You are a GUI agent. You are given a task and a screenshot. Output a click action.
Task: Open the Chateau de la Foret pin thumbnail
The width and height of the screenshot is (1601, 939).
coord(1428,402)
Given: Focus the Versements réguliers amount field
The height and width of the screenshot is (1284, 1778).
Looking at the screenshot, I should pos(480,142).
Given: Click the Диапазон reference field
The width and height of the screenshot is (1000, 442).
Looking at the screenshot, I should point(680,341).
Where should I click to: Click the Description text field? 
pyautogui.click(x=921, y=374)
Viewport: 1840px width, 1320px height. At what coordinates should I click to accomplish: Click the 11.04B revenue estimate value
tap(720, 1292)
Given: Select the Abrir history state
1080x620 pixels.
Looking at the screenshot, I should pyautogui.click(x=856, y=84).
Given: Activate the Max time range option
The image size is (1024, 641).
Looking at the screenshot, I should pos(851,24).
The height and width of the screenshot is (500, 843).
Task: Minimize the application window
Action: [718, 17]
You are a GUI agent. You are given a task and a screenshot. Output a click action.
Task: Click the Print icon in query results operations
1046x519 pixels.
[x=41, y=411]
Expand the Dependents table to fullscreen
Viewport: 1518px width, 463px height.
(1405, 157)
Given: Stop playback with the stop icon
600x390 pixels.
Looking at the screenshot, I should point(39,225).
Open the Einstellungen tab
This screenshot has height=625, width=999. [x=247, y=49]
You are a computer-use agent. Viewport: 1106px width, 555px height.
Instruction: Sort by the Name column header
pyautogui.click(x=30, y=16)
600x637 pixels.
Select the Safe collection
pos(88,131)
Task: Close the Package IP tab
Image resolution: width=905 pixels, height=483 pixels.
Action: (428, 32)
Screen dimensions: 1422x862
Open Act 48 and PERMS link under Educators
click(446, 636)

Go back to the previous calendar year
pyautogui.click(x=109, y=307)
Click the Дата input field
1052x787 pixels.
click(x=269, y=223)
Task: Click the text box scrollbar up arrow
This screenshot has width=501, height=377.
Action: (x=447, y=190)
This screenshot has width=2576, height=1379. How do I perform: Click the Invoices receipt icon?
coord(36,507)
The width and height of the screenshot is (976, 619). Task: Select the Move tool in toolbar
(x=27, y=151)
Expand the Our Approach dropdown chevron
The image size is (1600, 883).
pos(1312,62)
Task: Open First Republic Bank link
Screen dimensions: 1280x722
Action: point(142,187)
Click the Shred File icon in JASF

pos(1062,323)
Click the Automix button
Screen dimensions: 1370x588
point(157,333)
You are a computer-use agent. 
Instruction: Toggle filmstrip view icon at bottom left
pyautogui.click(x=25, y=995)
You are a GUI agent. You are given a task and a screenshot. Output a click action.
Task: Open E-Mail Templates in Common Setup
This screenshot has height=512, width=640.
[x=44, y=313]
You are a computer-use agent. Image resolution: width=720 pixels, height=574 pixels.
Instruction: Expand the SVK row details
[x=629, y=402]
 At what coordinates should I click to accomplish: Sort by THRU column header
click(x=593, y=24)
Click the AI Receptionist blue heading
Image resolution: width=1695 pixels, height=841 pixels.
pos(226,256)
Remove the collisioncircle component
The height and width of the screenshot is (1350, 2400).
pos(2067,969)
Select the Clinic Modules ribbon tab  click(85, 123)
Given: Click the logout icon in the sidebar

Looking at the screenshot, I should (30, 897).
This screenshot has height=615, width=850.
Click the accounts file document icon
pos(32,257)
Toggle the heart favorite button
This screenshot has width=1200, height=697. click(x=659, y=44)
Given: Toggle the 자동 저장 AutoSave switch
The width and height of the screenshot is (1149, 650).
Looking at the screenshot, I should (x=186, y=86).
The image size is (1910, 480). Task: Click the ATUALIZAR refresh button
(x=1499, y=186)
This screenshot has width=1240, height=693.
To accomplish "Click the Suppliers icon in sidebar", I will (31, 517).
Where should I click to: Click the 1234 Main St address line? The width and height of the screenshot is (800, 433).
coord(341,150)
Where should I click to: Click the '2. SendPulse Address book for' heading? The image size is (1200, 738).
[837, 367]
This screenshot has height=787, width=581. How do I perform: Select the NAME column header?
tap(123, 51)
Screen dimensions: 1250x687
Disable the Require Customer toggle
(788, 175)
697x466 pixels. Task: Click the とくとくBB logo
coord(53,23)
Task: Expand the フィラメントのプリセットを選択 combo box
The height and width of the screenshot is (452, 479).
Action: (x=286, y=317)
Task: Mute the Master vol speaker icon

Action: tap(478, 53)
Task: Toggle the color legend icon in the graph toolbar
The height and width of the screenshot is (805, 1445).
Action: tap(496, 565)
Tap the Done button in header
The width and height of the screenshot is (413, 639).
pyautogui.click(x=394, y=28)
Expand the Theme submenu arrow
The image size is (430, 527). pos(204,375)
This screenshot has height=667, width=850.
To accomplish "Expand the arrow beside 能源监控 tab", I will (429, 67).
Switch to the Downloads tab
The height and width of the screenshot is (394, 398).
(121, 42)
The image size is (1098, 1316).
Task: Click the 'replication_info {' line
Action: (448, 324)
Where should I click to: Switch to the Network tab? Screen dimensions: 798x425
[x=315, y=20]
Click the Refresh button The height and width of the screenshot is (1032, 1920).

- _Work instructions_: In the listing above, locate the line containing "Image resolution: width=1695" and the line containing "Select the Clinic". Transcribe those two lines and everything between them, exactly as written.

- _Output for this exercise_:
Image resolution: width=1695 pixels, height=841 pixels.
pos(226,256)
Remove the collisioncircle component
The height and width of the screenshot is (1350, 2400).
pos(2067,969)
Select the Clinic Modules ribbon tab  click(85, 123)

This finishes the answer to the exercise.